*** Begin section ***
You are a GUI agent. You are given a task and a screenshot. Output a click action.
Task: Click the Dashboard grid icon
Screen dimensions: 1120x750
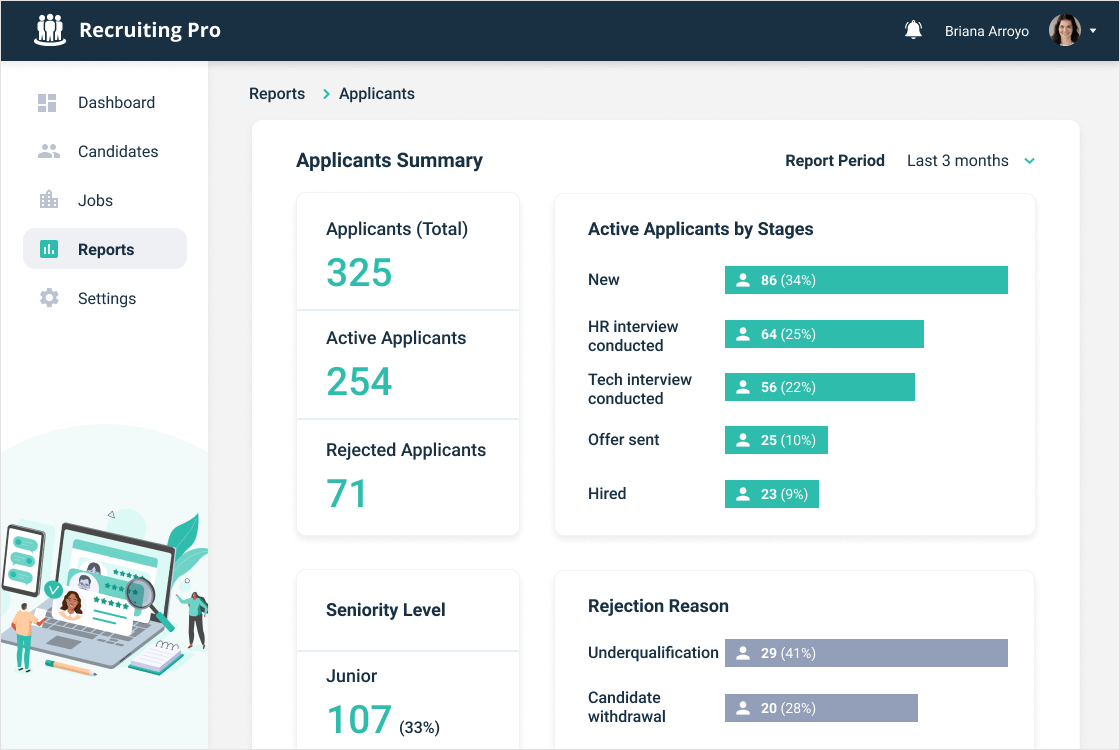coord(48,103)
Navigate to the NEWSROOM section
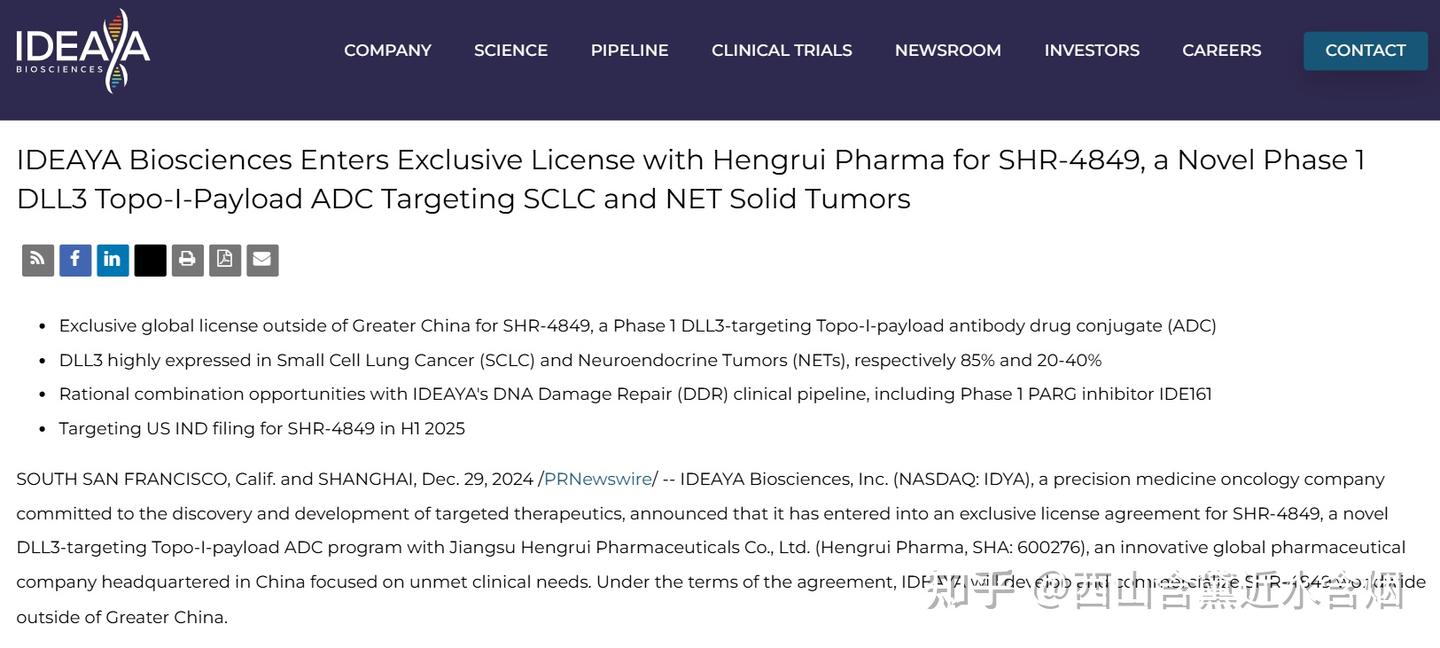The height and width of the screenshot is (648, 1440). [948, 51]
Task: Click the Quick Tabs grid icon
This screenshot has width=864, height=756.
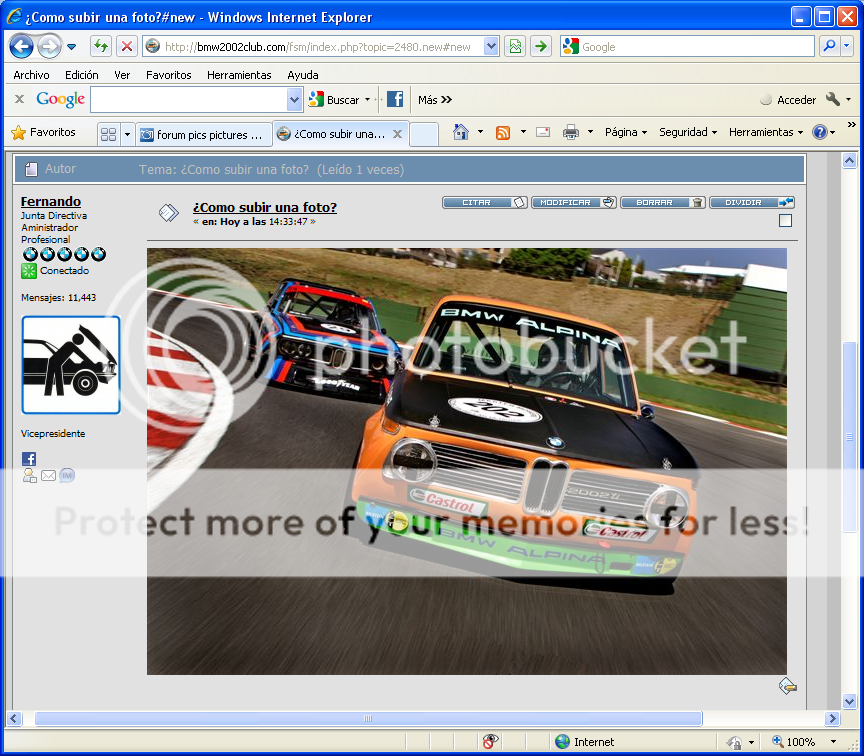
*** End section ***
_Work instruction_: Tally the lines of the records that contain "grid", then write only the total.

_Reply to the task_: 2